Laut Ministerium sind bis Ende März nur 25 000 Anträge statt der geförderten 100 000 gestellt worden. Die frei werdenden 240 Millionen Euro sollen in die Verwaltungskosten der Arbeitsvermittlung fließen. Damit könne man Flüchtlinge besser fördern, hieß es. Die Grünen bestritten das: »Mit den 240 Millionen Euro sollen Personalkosten, Mieten und Energierechnungen der Jobcenter bezahlt werden«, kritisierte Arbeitsmarktexpertin Brigitte Pothmer.
Mit Ein-Euro-Jobs wollte die Arbeitsministerin Geflüchtete in den Arbeitsmarkt bringen. Doch das Programm wird kaum genutzt.
Um die Arbeitsgelegenheiten mit Mehraufwandsentschädigung – Fachbegriff für die als Ein-Euro-Jobs bekannten Zusatzjobs für Sozialleistungsbezieher – gab es seit der Einführung von Hartz IV Streit. Sie verdrängten reguläre Stellen, sorgten für Wettbewerbsverzerrung bei den Unternehmen und für Prekarisierung bei den so Beschäftigten. Doch auch wenn die Vorwürfe von Studien bestätigt wurden, wollte die Regierung auf das Instrument nicht verzichten – sah doch dank der EinEuro-Jobber die Arbeitslosenstatistik deutlich besser aus.

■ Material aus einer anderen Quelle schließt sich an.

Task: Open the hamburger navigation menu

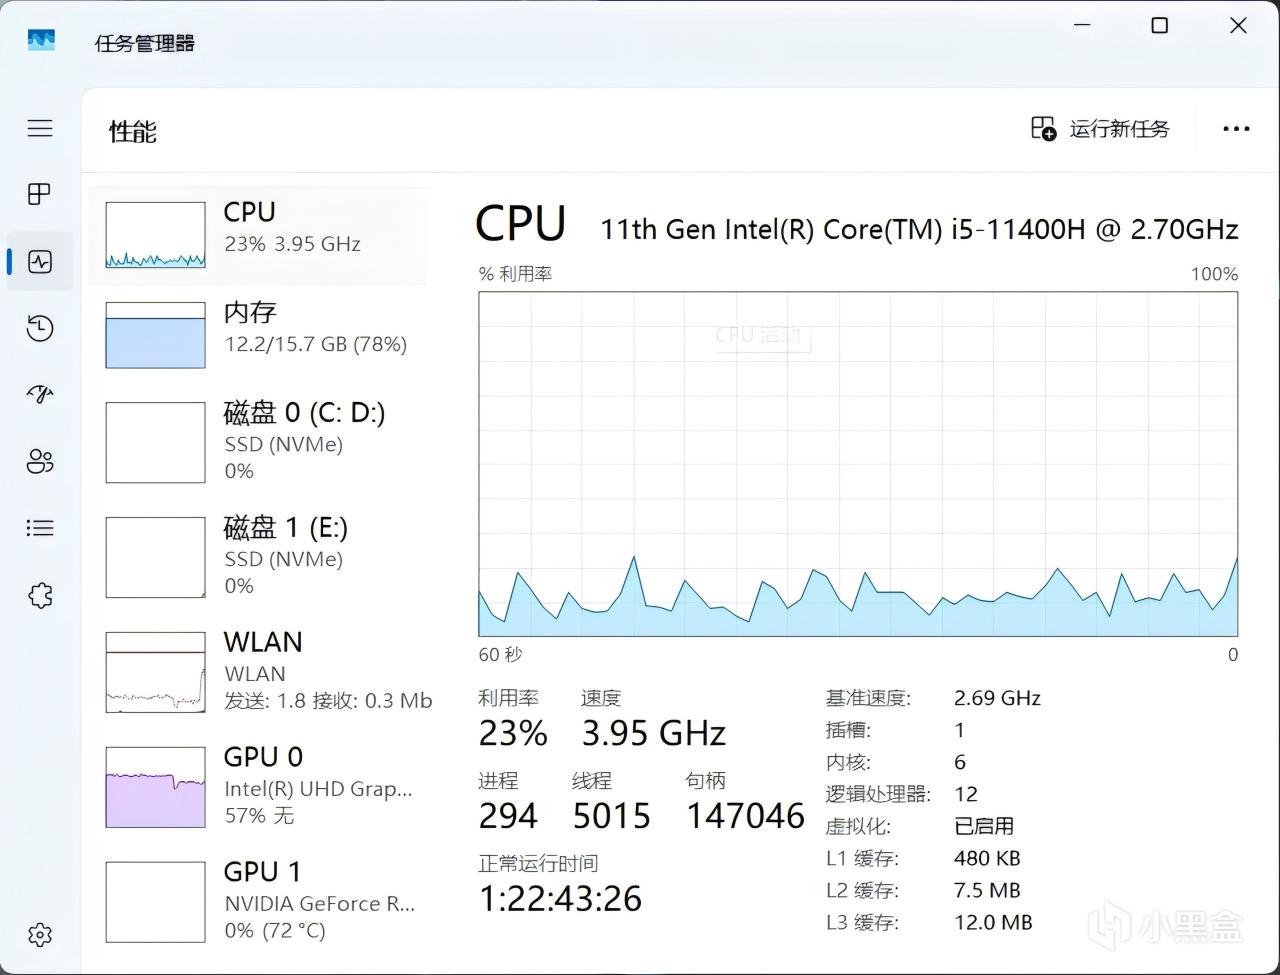Action: (40, 128)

Auch Geflüchtete, die noch auf ihren Asylbescheid warten und für deren Integration in den deutschen Arbeitsmarkt bisher kein tragfähiges Konzept existiert, sollten in den zweifelhaften Genuss der Maßnahmen kommen. Dafür hatte die zuständige Ministerin Andrea Nahles (SPD) 2016 ein Programm aufgelegt. 100 000 Arbeitsgelegenheiten pro Jahr waren angedacht, bis 2020 wollte die Regierung fast eine Milliarde Euro bereitstellen. Doch laut der »Süddeutschen Zeitung« streicht die Koalition das Programm zusammen: Ab 2018 werden nur noch 60 Millionen statt 300 Millionen Euro pro Jahr veranschlagt, wie das Ministerium inzwischen bestätigte.

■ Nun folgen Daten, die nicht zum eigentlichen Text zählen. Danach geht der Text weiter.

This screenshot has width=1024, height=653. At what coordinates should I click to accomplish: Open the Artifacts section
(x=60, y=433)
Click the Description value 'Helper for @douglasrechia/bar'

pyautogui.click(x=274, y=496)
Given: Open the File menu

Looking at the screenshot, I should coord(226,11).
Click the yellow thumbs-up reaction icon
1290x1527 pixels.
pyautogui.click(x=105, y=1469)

Aus einem Schreiben an die Länderministerien geht hervor, dass das übrige Geld im Aufgabenfeld verbleiben soll: Es werde »zur Verstärkung des Verwaltungskostenbudgets« der Jobcenter eingesetzt. Grund für die Streichungen ist wohl die schwache Nutzung des Programms. Bis Ende März seien knapp 25 000 Plätze beantragt worden, so das Ministerium. Wie viele davon besetzt sind, ist nicht bekannt. Möglicherweise hatte sich die Ministerin die falsche Zielgruppe ausgesucht: So wechselten Geflüchtete mit guter Bleibeperspektive »durch zügigere Asylverfahren schneller in die Grundsicherung für Arbeitssuchende«, heißt es im Schreiben.

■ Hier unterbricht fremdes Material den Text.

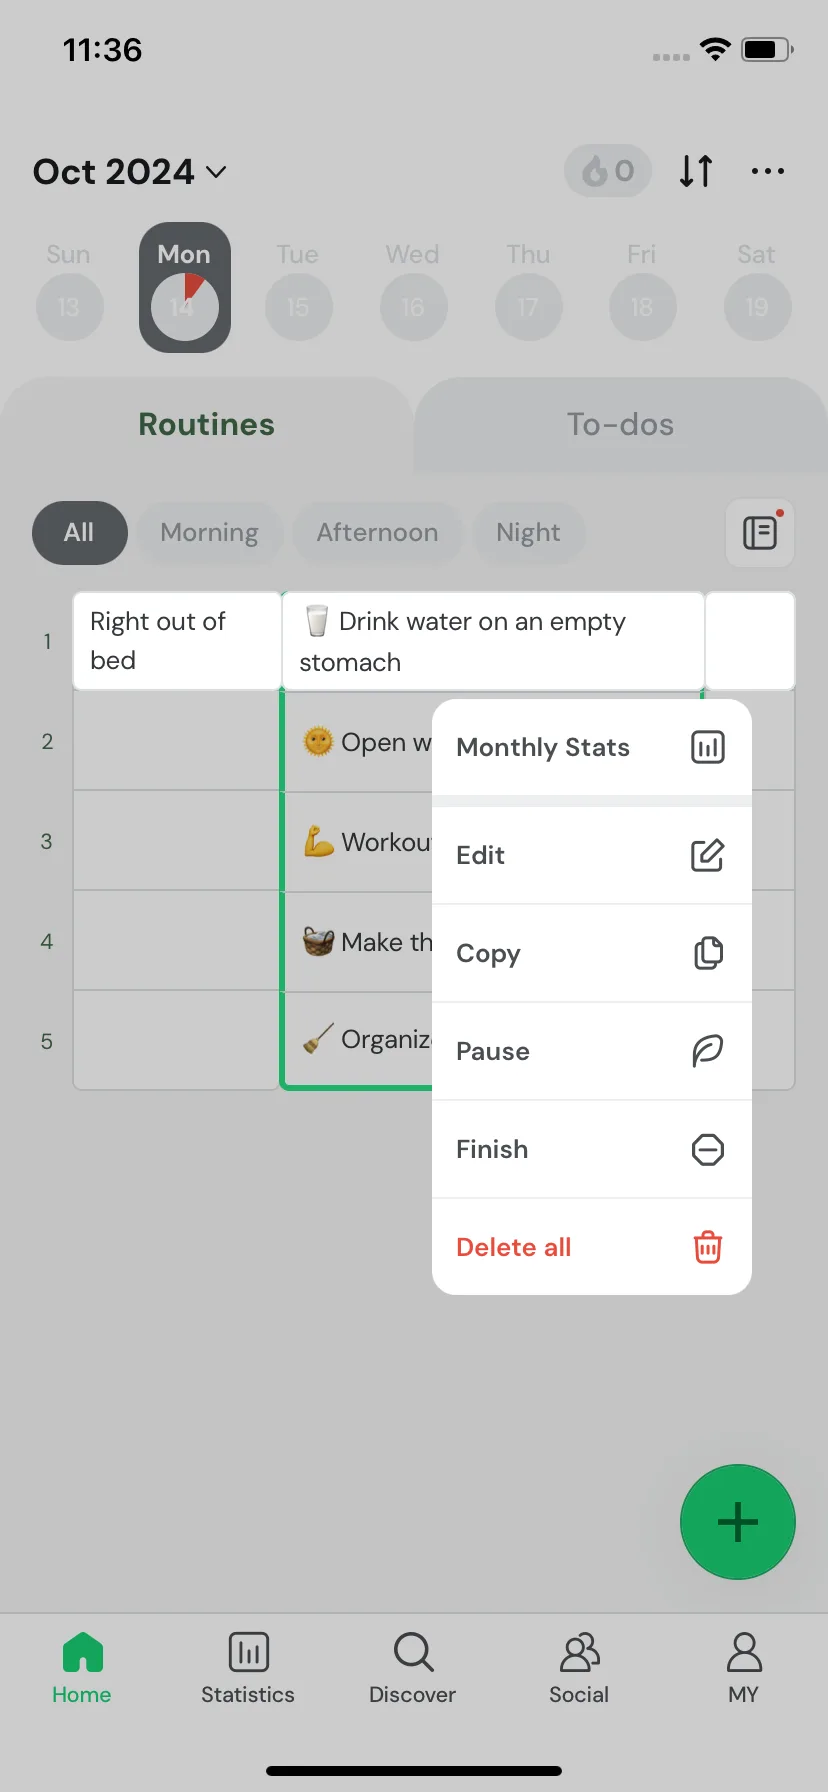Select Edit in the popup menu
The height and width of the screenshot is (1792, 828).
[x=591, y=855]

Opposition und Flüchtlingsverbände hatten von Anfang an kritisiert, dass Ein-Euro-Jobs nicht geeignet seien, Integration voranzutreiben. Viele Geflüchtete seien gut ausgebildet und motiviert, ihnen fehlten Sprachkurse und die Anerkennung ihrer Abschlüsse.
Sabine Zimmermann, arbeitsmarktpolitische Sprecherin der Linksfraktion im Bundestag, bekräftigte das gegenüber »nd«: »Grundsätzlich braucht es eine sinnvolle Unterstützung für geflüchtete Menschen, aber auch Erwerbslose allgemein. Ein-Euro-Jobs sind das nicht.« Dass Geld in den Verwaltungsetat verschoben werden solle, sei zudem »absolut inakzeptabel«. Verwaltungskosten müssten separat ausreichend finanziert werden. Es seien deutlich mehr Mittel zur Unterstützung von Erwerbslosen nötig.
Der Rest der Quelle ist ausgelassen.